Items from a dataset
——————
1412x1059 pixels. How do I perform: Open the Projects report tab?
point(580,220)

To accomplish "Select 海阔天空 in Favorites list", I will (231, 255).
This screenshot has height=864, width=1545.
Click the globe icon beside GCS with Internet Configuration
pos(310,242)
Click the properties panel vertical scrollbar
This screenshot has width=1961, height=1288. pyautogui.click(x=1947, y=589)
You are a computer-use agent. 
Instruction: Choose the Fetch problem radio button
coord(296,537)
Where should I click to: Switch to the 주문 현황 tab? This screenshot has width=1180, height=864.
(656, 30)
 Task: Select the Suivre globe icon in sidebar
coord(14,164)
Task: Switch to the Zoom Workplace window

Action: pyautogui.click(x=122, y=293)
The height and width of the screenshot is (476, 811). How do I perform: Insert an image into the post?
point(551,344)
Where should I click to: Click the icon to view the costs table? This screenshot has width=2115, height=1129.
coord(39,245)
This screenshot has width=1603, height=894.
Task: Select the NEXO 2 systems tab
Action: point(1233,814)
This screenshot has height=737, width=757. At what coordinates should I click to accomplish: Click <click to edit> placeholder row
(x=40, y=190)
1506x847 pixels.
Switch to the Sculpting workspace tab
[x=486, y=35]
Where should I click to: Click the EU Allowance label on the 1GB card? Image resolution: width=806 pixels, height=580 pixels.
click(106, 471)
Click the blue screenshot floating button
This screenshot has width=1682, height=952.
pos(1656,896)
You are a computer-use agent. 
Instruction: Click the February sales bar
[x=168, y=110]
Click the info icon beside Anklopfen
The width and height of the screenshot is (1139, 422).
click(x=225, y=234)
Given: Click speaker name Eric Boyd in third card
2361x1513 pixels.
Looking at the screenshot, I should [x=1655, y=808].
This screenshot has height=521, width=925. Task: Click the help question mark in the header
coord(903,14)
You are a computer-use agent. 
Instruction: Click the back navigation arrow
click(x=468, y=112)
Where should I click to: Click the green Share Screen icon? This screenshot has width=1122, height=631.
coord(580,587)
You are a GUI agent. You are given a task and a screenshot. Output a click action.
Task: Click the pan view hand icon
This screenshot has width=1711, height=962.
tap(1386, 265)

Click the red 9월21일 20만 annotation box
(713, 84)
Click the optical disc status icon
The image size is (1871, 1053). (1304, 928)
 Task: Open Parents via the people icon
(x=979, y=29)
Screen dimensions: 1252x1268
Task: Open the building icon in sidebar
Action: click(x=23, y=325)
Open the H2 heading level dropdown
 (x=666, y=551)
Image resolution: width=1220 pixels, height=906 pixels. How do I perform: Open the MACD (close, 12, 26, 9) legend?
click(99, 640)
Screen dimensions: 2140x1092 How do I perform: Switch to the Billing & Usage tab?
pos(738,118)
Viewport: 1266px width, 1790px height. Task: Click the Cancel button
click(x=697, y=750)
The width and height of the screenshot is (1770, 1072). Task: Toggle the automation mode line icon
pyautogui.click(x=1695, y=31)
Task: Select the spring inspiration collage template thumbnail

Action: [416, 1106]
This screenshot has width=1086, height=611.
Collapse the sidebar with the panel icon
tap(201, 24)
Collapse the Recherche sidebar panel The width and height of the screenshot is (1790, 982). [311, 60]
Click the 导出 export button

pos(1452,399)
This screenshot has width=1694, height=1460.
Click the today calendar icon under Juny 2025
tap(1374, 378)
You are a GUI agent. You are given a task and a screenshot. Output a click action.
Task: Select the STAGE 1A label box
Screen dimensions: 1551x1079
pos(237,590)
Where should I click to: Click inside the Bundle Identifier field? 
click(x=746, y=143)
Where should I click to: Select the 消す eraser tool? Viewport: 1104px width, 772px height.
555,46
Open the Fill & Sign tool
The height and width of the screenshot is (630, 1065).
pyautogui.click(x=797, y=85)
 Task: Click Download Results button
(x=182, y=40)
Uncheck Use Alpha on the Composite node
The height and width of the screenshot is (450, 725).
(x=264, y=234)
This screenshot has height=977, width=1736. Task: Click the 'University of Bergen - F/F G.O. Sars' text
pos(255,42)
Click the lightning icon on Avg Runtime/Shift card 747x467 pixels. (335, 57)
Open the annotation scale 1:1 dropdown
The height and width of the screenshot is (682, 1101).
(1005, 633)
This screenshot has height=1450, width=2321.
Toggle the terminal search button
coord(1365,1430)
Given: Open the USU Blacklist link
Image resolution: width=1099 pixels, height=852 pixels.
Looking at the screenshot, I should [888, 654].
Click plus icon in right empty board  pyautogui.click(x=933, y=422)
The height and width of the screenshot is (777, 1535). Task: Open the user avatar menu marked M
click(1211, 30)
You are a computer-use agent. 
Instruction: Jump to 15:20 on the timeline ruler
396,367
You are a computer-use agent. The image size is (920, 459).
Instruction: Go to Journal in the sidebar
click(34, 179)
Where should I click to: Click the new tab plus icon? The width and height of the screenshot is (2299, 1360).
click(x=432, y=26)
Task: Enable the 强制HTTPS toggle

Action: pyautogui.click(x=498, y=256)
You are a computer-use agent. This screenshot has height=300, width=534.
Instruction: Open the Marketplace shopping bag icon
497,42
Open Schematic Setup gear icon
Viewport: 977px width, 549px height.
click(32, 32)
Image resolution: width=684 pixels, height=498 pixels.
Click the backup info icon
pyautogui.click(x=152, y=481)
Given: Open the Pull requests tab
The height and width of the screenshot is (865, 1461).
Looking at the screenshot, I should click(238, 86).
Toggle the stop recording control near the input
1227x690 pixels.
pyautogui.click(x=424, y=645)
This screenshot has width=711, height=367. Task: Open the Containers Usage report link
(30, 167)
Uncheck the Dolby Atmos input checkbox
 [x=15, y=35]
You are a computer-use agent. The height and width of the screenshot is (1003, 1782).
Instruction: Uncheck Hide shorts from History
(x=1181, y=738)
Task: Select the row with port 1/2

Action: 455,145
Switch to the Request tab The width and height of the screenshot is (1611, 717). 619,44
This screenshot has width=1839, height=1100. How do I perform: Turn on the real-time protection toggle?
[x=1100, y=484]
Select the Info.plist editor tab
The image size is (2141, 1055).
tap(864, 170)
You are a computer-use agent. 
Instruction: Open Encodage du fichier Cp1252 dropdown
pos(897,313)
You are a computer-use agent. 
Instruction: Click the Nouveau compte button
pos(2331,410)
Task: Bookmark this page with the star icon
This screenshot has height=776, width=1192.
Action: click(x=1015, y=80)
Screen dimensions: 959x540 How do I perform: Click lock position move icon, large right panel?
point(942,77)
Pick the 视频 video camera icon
——————
* What you will do *
Your response should consist of the records, printed exactly.

* Task result *
1412x1059 pixels. How do I perform: Open the Projects report tab?
point(580,220)

To accomplish "Select 海阔天空 in Favorites list", I will (231, 255).
This screenshot has height=864, width=1545.
Click the globe icon beside GCS with Internet Configuration
pos(310,242)
Click the properties panel vertical scrollbar
This screenshot has width=1961, height=1288. pyautogui.click(x=1947, y=589)
You are a computer-use agent. 
Instruction: Choose the Fetch problem radio button
coord(296,537)
Where should I click to: Switch to the 주문 현황 tab? This screenshot has width=1180, height=864.
(656, 30)
 Task: Select the Suivre globe icon in sidebar
coord(14,164)
Task: Switch to the Zoom Workplace window

Action: pyautogui.click(x=122, y=293)
The height and width of the screenshot is (476, 811). How do I perform: Insert an image into the post?
point(551,344)
Where should I click to: Click the icon to view the costs table? This screenshot has width=2115, height=1129.
coord(39,245)
This screenshot has width=1603, height=894.
Task: Select the NEXO 2 systems tab
Action: point(1233,814)
This screenshot has height=737, width=757. At what coordinates should I click to accomplish: Click <click to edit> placeholder row
(x=40, y=190)
1506x847 pixels.
Switch to the Sculpting workspace tab
[x=486, y=35]
Where should I click to: Click the EU Allowance label on the 1GB card? Image resolution: width=806 pixels, height=580 pixels.
click(106, 471)
Click the blue screenshot floating button
This screenshot has width=1682, height=952.
pos(1656,896)
You are a computer-use agent. 
Instruction: Click the February sales bar
[x=168, y=110]
Click the info icon beside Anklopfen
The width and height of the screenshot is (1139, 422).
click(x=225, y=234)
Given: Click speaker name Eric Boyd in third card
2361x1513 pixels.
Looking at the screenshot, I should [x=1655, y=808].
This screenshot has height=521, width=925. Task: Click the help question mark in the header
coord(903,14)
You are a computer-use agent. 
Instruction: Click the back navigation arrow
click(x=468, y=112)
Where should I click to: Click the green Share Screen icon? This screenshot has width=1122, height=631.
coord(580,587)
You are a GUI agent. You are given a task and a screenshot. Output a click action.
Task: Click the pan view hand icon
This screenshot has width=1711, height=962.
tap(1386, 265)

Click the red 9월21일 20만 annotation box
(713, 84)
Click the optical disc status icon
The image size is (1871, 1053). (1304, 928)
 Task: Open Parents via the people icon
(x=979, y=29)
Screen dimensions: 1252x1268
Task: Open the building icon in sidebar
Action: click(x=23, y=325)
Open the H2 heading level dropdown
 (x=666, y=551)
Image resolution: width=1220 pixels, height=906 pixels. How do I perform: Open the MACD (close, 12, 26, 9) legend?
click(99, 640)
Screen dimensions: 2140x1092 How do I perform: Switch to the Billing & Usage tab?
pos(738,118)
Viewport: 1266px width, 1790px height. Task: Click the Cancel button
click(x=697, y=750)
The width and height of the screenshot is (1770, 1072). Task: Toggle the automation mode line icon
pyautogui.click(x=1695, y=31)
Task: Select the spring inspiration collage template thumbnail

Action: [416, 1106]
This screenshot has width=1086, height=611.
Collapse the sidebar with the panel icon
tap(201, 24)
Collapse the Recherche sidebar panel The width and height of the screenshot is (1790, 982). [311, 60]
Click the 导出 export button

pos(1452,399)
This screenshot has width=1694, height=1460.
Click the today calendar icon under Juny 2025
tap(1374, 378)
You are a GUI agent. You are given a task and a screenshot. Output a click action.
Task: Select the STAGE 1A label box
Screen dimensions: 1551x1079
pos(237,590)
Where should I click to: Click inside the Bundle Identifier field? 
click(x=746, y=143)
Where should I click to: Select the 消す eraser tool? Viewport: 1104px width, 772px height.
555,46
Open the Fill & Sign tool
The height and width of the screenshot is (630, 1065).
pyautogui.click(x=797, y=85)
 Task: Click Download Results button
(x=182, y=40)
Uncheck Use Alpha on the Composite node
The height and width of the screenshot is (450, 725).
(x=264, y=234)
This screenshot has height=977, width=1736. Task: Click the 'University of Bergen - F/F G.O. Sars' text
pos(255,42)
Click the lightning icon on Avg Runtime/Shift card 747x467 pixels. (335, 57)
Open the annotation scale 1:1 dropdown
The height and width of the screenshot is (682, 1101).
(1005, 633)
This screenshot has height=1450, width=2321.
Toggle the terminal search button
coord(1365,1430)
Given: Open the USU Blacklist link
Image resolution: width=1099 pixels, height=852 pixels.
Looking at the screenshot, I should [888, 654].
Click plus icon in right empty board  pyautogui.click(x=933, y=422)
The height and width of the screenshot is (777, 1535). Task: Open the user avatar menu marked M
click(1211, 30)
You are a computer-use agent. 
Instruction: Jump to 15:20 on the timeline ruler
396,367
You are a computer-use agent. The image size is (920, 459).
Instruction: Go to Journal in the sidebar
click(34, 179)
Where should I click to: Click the new tab plus icon? The width and height of the screenshot is (2299, 1360).
click(x=432, y=26)
Task: Enable the 强制HTTPS toggle

Action: pyautogui.click(x=498, y=256)
You are a computer-use agent. This screenshot has height=300, width=534.
Instruction: Open the Marketplace shopping bag icon
497,42
Open Schematic Setup gear icon
Viewport: 977px width, 549px height.
click(32, 32)
Image resolution: width=684 pixels, height=498 pixels.
Click the backup info icon
pyautogui.click(x=152, y=481)
Given: Open the Pull requests tab
The height and width of the screenshot is (865, 1461).
Looking at the screenshot, I should click(238, 86).
Toggle the stop recording control near the input
1227x690 pixels.
pyautogui.click(x=424, y=645)
This screenshot has width=711, height=367. Task: Open the Containers Usage report link
(30, 167)
Uncheck the Dolby Atmos input checkbox
 [x=15, y=35]
You are a computer-use agent. The height and width of the screenshot is (1003, 1782).
Instruction: Uncheck Hide shorts from History
(x=1181, y=738)
Task: Select the row with port 1/2

Action: 455,145
Switch to the Request tab The width and height of the screenshot is (1611, 717). 619,44
This screenshot has width=1839, height=1100. How do I perform: Turn on the real-time protection toggle?
[x=1100, y=484]
Select the Info.plist editor tab
The image size is (2141, 1055).
tap(864, 170)
You are a computer-use agent. 
Instruction: Open Encodage du fichier Cp1252 dropdown
pos(897,313)
You are a computer-use agent. 
Instruction: Click the Nouveau compte button
pos(2331,410)
Task: Bookmark this page with the star icon
This screenshot has height=776, width=1192.
Action: click(x=1015, y=80)
Screen dimensions: 959x540 How do I perform: Click lock position move icon, large right panel?
point(942,77)
Pick the 视频 video camera icon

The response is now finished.